WORK TO BE COMPLETED — Only the lines below starting at the one that contains "Open the Sposta in dropdown" and ending at the one that contains "Viewport: 1456px width, 819px height." are to be reproduced, exactly and with both ends kept.

[INPUT]

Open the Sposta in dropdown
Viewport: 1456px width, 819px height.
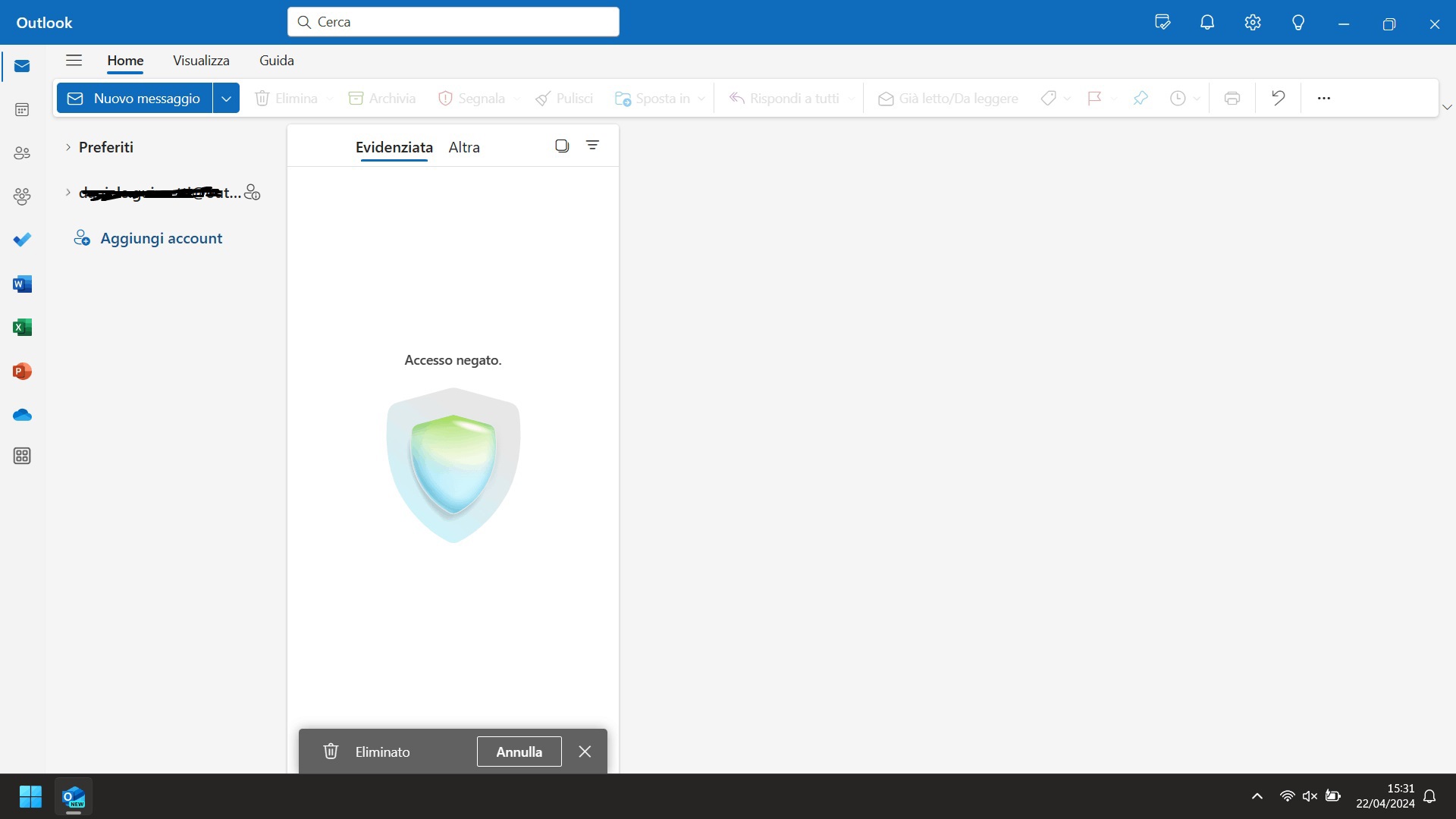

[/INPUT]
[INPUT]

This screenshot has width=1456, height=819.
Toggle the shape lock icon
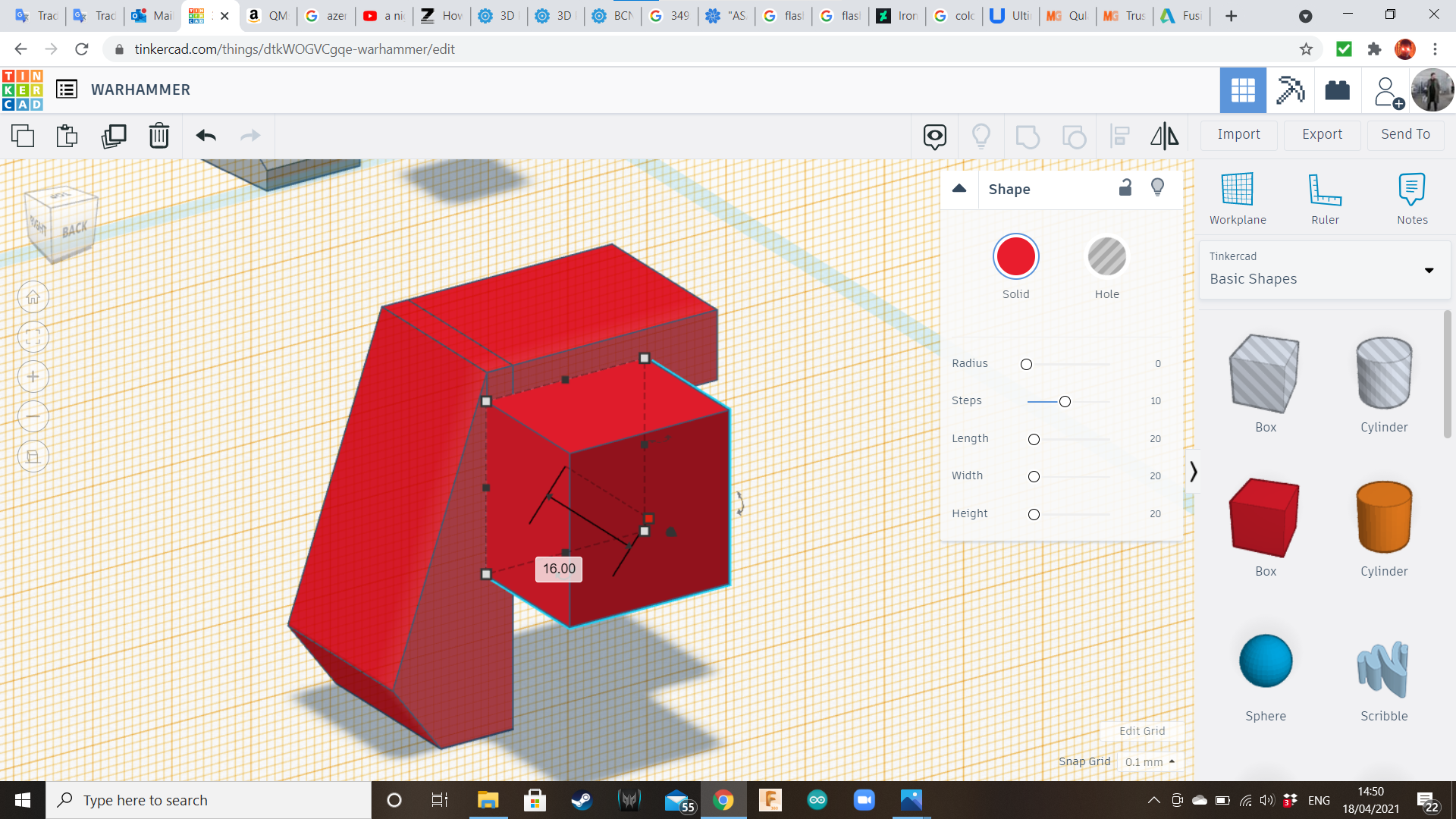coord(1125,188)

[/INPUT]
[INPUT]

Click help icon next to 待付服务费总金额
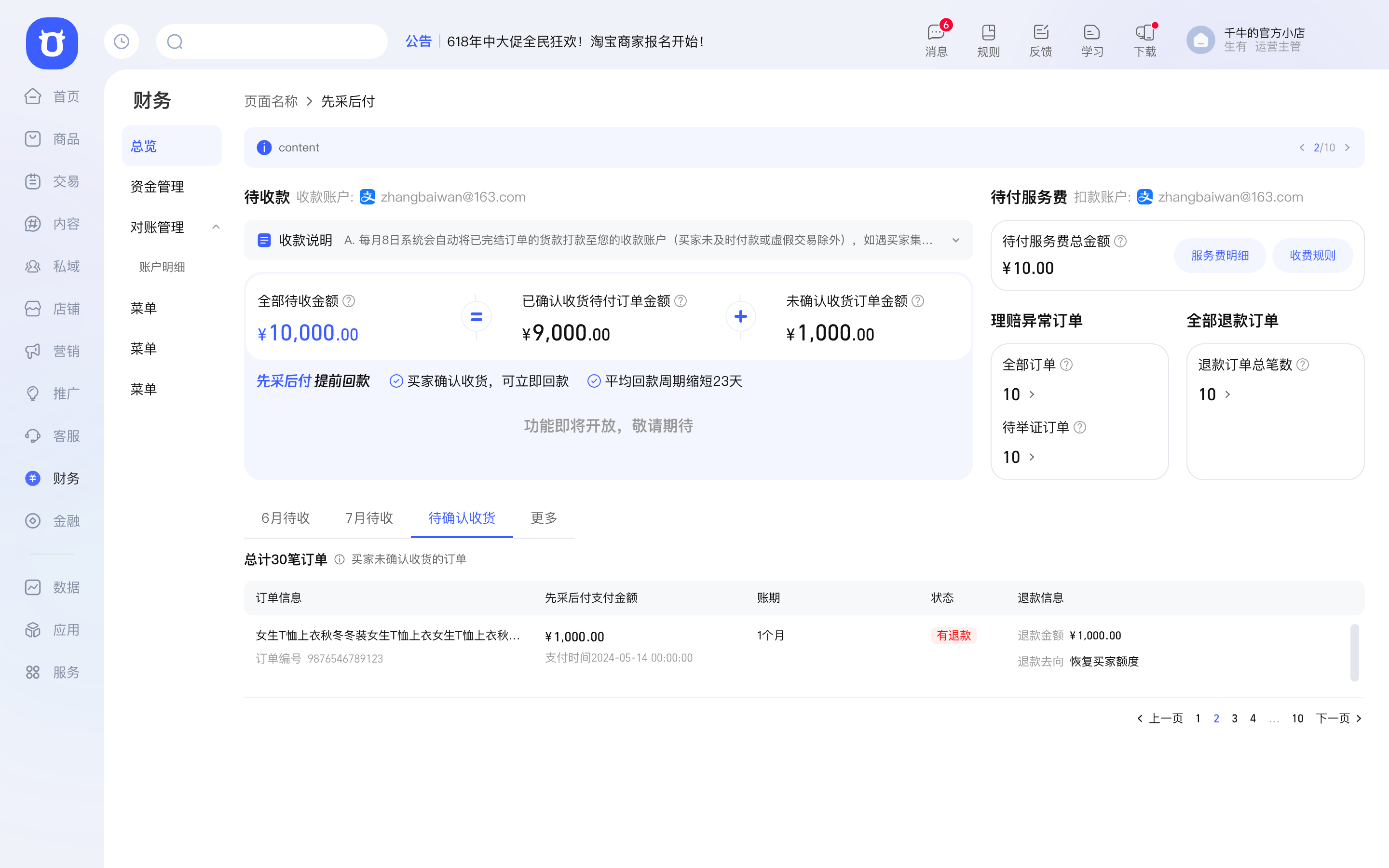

[/INPUT]

COMPLETED TASK —
Open the Sposta in dropdown
Viewport: 1456px width, 819px height.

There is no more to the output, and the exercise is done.